Training dataset size: 60000
Validation dataset size: 10000
Batch size: 64


In [90]:
# label map
labels_map = {
    0: "T-Shirt",
    1: "Trouser",
    2: "Pullover",
    3: "Dress",
    4: "Coat",
    5: "Sandal",
    6: "Shirt",
    7: "Sneaker",
    8: "Bag",
    9: "Ankle Boot",
}

In [4]:
# Define hyperparameters for training
batch_size = 64
learning_rate = 1e-3
num_epochs = 10
momentum = 0.9
weight_decay = 5e-4

# Define the CNN model
class FashionMNISTCNN(nn.Module):
    def __init__(self, h1, h2):
        super(FashionMNISTCNN, self).__init__()
        self.linear1 = nn.Linear(32*32, h1)
        self.linear2 = nn.Linear(h1, h2)
        self.linear3 = nn.Linear(h2, 10)
        self.relu = nn.ReLU()

    def forward(self, x):
        x_s = x.shape
        x = x.reshape(x_s[0], x_s[1], x_s[-2]*x_s[-1])
        x = self.relu(self.linear1(x))
        x = self.relu(self.linear2(x))
        x = self.linear3(x)
        return x

In [61]:
model = FashionMNISTCNN(h1=1000, h2=2000)
model.to("cuda")
num_params = sum([p.numel() for p in model.parameters()])
print(f"Num parameters in model - {num_params}")

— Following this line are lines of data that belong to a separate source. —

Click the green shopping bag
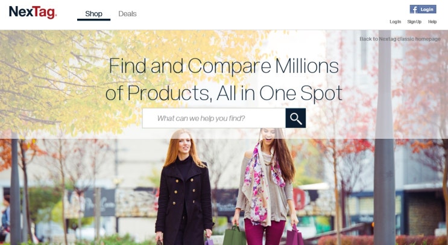Image resolution: width=448 pixels, height=245 pixels. pos(235,236)
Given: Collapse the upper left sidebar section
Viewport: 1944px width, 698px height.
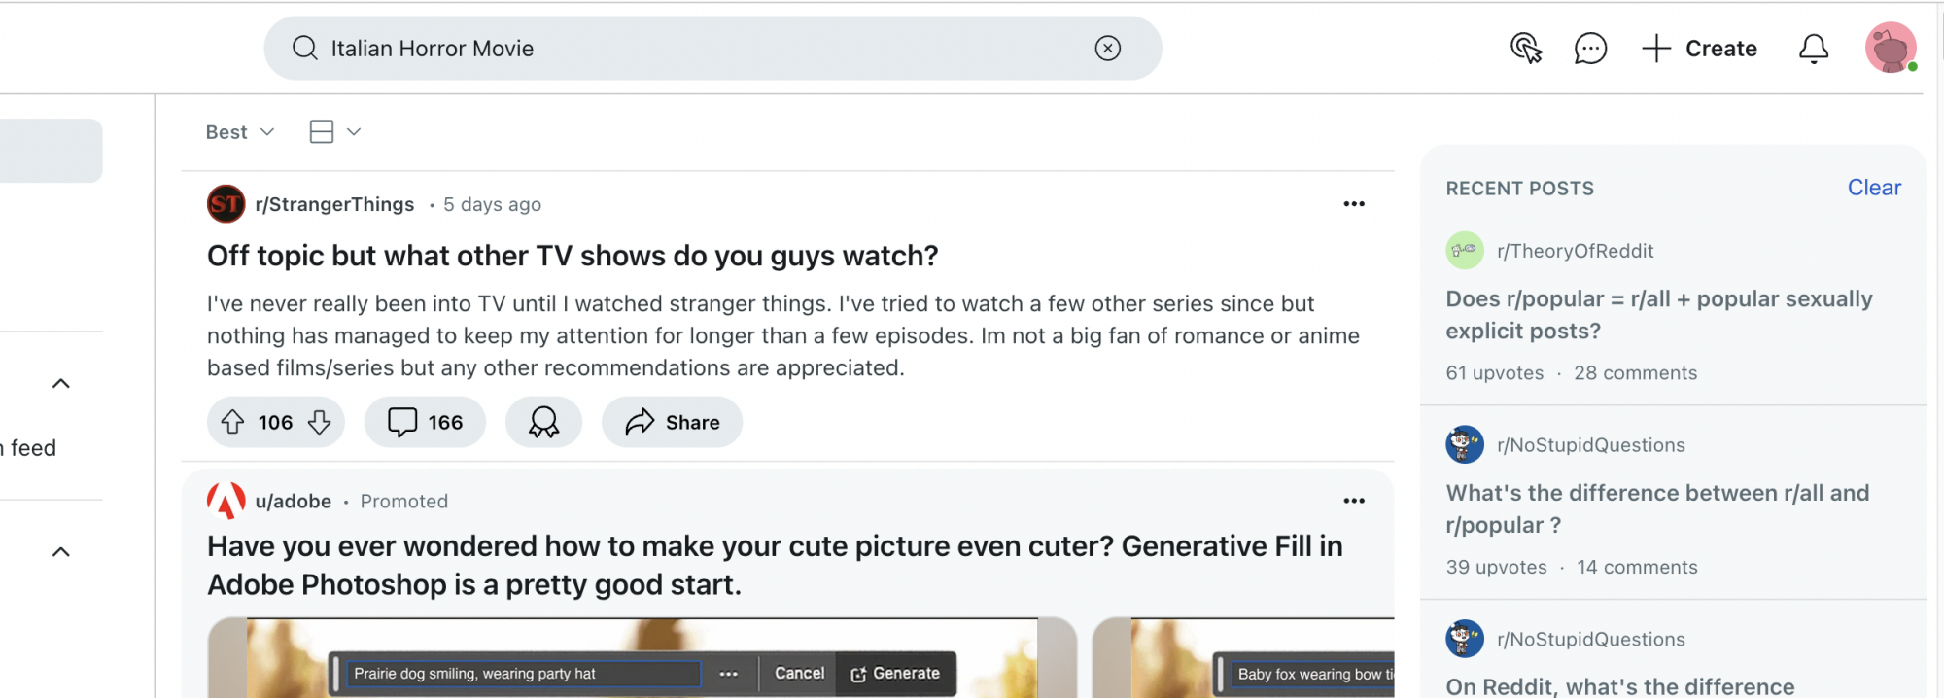Looking at the screenshot, I should click(60, 383).

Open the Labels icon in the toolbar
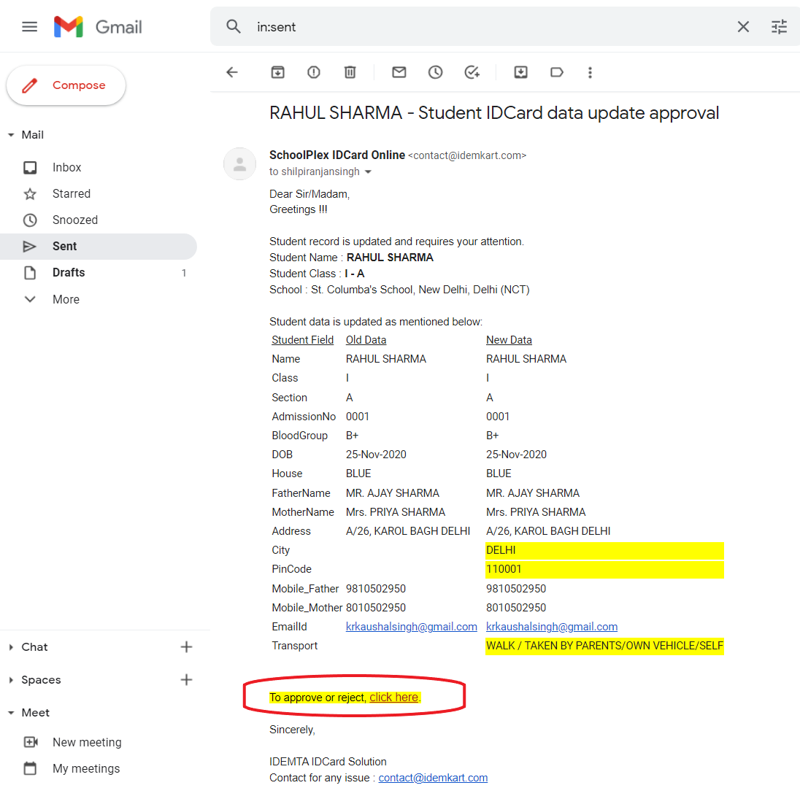(557, 72)
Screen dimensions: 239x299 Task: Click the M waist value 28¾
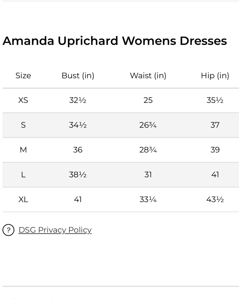point(148,150)
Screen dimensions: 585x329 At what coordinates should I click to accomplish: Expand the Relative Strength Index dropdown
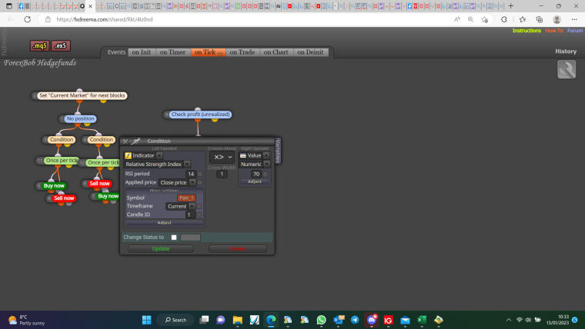tap(187, 164)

# Define the loss function and optimizer
criterion = nn.CrossEntropyLoss()
optimizer = optim.SGD(model.parameters(), lr=learning_rate, momentum=momentum, weight_decay=weight_decay)

# Train the model
for epoch in range(num_epochs):
    model.train()
    running_loss = 0.0
    for i, data in enumerate(train_loader):
        inputs, labels = data
        inputs = inputs.to("cuda")
        labels = labels.to("cuda")
        
        optimizer.zero_grad()
        outputs = model(inputs)
        outputs = outputs.squeeze(1)

        loss = criterion(outputs, labels)
        loss.backward()
        optimizer.step()

        running_loss += loss.item()

    print(f'Epoch {epoch+1}, Loss: {running_loss / (i + 1)}')

# Save the model
torch.save(model.state_dict(), 'model.pth')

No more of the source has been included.